start

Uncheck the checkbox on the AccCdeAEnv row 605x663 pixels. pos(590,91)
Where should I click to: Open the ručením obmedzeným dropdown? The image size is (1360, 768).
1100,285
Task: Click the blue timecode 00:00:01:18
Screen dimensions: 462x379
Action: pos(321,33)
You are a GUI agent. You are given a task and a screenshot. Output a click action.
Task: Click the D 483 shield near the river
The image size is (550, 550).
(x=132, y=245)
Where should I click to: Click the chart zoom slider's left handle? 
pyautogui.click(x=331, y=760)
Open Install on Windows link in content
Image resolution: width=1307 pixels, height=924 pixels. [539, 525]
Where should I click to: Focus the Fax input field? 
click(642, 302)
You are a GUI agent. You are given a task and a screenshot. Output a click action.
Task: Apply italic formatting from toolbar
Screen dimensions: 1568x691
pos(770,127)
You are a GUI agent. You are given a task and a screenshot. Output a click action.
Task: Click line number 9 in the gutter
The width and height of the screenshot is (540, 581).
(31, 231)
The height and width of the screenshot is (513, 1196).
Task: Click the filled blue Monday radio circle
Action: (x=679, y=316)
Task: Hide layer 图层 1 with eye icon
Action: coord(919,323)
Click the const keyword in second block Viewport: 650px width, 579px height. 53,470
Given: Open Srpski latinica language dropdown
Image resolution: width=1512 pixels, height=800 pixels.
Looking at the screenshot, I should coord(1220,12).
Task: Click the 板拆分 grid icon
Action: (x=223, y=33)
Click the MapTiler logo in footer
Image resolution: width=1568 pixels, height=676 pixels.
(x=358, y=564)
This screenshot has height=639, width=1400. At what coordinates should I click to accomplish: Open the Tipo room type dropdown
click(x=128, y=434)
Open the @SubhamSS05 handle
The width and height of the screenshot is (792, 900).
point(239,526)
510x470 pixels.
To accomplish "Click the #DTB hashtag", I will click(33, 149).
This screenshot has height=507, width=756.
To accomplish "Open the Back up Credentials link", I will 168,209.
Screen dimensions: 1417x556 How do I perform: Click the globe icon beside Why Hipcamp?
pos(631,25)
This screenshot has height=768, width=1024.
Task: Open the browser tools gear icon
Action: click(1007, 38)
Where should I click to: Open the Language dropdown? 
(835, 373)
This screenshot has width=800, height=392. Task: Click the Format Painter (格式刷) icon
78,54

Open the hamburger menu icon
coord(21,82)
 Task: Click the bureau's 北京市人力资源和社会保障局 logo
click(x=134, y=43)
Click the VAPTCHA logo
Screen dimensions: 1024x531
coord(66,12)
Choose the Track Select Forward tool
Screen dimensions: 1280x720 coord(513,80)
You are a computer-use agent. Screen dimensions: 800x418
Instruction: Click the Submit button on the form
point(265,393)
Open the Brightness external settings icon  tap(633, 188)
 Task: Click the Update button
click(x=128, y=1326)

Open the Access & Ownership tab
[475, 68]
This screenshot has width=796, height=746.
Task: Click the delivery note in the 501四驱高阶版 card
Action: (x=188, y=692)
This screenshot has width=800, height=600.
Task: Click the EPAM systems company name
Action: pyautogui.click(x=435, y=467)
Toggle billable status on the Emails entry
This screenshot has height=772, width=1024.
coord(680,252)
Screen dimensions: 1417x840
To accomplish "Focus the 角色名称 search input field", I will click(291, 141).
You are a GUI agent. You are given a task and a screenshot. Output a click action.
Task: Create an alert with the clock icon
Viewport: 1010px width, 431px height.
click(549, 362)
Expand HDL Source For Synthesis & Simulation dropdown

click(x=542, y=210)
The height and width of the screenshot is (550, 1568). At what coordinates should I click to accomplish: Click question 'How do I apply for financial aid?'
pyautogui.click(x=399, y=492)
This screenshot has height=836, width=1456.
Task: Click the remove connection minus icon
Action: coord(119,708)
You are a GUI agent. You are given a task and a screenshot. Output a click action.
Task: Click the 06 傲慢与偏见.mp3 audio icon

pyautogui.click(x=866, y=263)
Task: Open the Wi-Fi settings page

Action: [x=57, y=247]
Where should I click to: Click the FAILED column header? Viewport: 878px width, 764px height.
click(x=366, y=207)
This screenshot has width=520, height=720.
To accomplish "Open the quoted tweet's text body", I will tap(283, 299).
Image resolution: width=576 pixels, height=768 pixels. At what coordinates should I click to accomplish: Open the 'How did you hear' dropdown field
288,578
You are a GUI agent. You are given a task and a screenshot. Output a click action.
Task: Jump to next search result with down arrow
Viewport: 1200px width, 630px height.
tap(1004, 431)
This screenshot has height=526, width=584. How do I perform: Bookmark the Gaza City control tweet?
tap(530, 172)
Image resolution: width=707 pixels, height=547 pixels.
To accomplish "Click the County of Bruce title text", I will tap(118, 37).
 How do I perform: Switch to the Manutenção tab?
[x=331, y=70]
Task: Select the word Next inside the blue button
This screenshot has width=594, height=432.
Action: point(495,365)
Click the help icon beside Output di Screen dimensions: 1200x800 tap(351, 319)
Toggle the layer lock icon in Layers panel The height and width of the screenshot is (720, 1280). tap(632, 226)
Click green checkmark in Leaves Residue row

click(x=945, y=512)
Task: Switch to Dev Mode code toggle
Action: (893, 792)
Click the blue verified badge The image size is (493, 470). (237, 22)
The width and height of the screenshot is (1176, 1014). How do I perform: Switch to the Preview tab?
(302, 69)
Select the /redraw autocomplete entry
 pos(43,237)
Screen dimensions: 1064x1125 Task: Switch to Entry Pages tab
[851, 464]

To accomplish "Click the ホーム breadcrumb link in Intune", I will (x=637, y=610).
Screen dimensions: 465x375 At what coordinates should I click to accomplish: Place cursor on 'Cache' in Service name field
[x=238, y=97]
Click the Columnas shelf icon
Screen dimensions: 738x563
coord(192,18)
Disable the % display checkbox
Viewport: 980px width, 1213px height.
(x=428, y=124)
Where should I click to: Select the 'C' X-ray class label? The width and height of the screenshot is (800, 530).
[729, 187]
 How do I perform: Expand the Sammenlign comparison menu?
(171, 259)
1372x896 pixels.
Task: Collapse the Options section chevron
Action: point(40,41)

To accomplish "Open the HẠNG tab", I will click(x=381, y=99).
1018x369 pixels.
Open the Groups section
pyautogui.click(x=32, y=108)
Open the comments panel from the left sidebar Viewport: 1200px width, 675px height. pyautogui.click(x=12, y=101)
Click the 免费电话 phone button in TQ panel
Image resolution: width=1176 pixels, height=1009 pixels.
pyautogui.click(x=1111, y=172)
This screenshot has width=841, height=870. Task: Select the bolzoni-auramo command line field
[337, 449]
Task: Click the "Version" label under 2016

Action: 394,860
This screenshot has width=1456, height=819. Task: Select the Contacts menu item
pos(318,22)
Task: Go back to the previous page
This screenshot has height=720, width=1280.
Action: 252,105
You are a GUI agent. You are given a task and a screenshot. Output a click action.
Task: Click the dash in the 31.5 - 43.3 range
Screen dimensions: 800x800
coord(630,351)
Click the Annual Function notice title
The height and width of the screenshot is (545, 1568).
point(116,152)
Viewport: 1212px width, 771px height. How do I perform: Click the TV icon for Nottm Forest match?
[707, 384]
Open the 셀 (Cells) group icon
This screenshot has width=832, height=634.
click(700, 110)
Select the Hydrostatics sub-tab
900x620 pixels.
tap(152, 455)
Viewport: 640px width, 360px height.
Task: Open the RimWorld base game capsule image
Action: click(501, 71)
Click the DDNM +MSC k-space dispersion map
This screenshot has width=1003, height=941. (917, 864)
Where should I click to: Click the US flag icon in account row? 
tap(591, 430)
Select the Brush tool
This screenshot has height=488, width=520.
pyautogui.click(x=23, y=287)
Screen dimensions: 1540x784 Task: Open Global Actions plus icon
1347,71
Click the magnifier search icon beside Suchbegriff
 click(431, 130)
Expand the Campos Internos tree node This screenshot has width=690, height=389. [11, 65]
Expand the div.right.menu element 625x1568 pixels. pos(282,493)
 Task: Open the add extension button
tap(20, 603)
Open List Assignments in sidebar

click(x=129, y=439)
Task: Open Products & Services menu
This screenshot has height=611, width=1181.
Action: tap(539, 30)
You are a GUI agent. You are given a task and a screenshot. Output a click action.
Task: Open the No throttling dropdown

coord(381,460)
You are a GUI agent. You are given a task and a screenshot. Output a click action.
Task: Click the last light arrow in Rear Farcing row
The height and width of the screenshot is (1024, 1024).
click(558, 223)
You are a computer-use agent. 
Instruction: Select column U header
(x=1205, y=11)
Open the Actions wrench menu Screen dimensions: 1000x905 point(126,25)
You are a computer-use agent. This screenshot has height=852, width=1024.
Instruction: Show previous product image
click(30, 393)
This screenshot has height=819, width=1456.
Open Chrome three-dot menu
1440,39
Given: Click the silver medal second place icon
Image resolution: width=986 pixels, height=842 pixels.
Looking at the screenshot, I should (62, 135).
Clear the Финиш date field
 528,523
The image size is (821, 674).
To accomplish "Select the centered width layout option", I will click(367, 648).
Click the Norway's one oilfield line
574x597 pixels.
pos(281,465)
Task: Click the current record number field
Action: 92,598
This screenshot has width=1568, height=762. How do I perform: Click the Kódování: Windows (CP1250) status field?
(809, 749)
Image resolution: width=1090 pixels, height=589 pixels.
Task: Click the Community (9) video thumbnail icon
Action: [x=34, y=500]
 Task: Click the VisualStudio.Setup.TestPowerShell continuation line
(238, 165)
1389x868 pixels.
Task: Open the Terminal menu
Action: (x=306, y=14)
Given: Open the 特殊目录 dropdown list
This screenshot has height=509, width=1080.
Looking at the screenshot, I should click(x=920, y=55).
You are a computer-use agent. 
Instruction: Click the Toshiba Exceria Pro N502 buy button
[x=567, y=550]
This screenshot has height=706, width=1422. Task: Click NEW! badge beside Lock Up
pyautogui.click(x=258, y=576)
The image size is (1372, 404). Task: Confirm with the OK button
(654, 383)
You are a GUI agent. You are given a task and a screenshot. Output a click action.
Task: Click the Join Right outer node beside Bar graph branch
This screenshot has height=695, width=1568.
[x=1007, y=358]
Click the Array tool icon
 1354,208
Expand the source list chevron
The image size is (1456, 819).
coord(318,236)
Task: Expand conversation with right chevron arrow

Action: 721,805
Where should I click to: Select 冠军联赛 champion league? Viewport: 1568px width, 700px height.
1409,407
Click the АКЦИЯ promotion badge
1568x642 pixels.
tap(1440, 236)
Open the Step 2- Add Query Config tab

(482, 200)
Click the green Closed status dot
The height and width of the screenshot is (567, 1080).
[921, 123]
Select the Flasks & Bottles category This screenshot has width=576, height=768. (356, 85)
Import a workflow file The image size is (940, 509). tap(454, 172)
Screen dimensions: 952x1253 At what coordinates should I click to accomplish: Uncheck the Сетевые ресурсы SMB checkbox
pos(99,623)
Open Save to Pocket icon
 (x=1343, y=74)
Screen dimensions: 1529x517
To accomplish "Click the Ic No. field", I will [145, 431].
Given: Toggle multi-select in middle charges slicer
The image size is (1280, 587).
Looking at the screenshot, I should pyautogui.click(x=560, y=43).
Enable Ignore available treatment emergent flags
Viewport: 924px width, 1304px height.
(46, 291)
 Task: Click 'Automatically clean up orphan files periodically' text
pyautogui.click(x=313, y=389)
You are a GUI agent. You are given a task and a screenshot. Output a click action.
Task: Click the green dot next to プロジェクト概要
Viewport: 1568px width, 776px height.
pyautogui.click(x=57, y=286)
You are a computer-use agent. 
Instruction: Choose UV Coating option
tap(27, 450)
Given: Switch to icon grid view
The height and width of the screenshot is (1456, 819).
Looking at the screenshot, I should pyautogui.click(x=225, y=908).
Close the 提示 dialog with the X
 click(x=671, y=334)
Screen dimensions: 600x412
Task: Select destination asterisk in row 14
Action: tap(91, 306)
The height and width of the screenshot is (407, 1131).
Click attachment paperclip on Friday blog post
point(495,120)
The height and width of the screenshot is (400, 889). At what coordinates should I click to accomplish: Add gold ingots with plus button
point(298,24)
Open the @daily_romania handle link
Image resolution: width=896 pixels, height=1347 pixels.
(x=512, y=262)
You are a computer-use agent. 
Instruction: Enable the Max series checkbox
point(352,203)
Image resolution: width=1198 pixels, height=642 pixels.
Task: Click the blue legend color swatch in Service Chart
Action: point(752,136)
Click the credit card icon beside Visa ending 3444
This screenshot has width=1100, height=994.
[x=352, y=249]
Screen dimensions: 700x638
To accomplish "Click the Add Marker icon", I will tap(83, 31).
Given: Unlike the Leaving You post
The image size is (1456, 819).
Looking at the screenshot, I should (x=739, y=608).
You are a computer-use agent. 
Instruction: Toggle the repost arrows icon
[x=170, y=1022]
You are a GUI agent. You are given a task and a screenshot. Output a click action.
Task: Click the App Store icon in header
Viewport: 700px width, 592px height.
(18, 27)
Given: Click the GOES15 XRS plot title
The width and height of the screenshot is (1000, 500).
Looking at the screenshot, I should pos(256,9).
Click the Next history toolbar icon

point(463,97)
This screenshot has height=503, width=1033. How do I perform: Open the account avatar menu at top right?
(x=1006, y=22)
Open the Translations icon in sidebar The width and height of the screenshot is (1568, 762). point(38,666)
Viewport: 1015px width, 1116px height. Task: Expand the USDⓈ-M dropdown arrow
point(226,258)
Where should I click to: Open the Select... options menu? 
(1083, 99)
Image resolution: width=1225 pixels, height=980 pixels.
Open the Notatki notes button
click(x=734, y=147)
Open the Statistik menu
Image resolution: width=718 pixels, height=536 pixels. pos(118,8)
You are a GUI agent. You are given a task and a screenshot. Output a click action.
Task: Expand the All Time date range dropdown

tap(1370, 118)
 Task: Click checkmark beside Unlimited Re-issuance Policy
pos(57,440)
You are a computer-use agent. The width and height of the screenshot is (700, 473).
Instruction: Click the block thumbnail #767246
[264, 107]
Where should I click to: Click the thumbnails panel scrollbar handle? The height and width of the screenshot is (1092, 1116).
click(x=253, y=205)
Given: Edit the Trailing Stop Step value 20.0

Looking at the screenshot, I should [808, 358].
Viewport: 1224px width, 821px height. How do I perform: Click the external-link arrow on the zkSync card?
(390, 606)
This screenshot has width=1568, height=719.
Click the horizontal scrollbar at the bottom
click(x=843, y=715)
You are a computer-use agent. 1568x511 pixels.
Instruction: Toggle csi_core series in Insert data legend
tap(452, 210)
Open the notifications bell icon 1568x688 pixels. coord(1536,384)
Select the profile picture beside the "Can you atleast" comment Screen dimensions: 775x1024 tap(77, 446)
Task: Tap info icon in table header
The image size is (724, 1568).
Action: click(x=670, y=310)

end

Reproduce the lines of the records verbatim, beginning at the line that contains "Given: Toggle multi-select" and stopping after the line that contains "(x=512, y=262)".

Given: Toggle multi-select in middle charges slicer
The image size is (1280, 587).
Looking at the screenshot, I should pyautogui.click(x=560, y=43).
Enable Ignore available treatment emergent flags
Viewport: 924px width, 1304px height.
(46, 291)
 Task: Click 'Automatically clean up orphan files periodically' text
pyautogui.click(x=313, y=389)
You are a GUI agent. You are given a task and a screenshot. Output a click action.
Task: Click the green dot next to プロジェクト概要
Viewport: 1568px width, 776px height.
pyautogui.click(x=57, y=286)
You are a computer-use agent. 
Instruction: Choose UV Coating option
tap(27, 450)
Given: Switch to icon grid view
The height and width of the screenshot is (1456, 819).
Looking at the screenshot, I should pyautogui.click(x=225, y=908).
Close the 提示 dialog with the X
 click(x=671, y=334)
Screen dimensions: 600x412
Task: Select destination asterisk in row 14
Action: tap(91, 306)
The height and width of the screenshot is (407, 1131).
Click attachment paperclip on Friday blog post
point(495,120)
The height and width of the screenshot is (400, 889). At what coordinates should I click to accomplish: Add gold ingots with plus button
point(298,24)
Open the @daily_romania handle link
Image resolution: width=896 pixels, height=1347 pixels.
(x=512, y=262)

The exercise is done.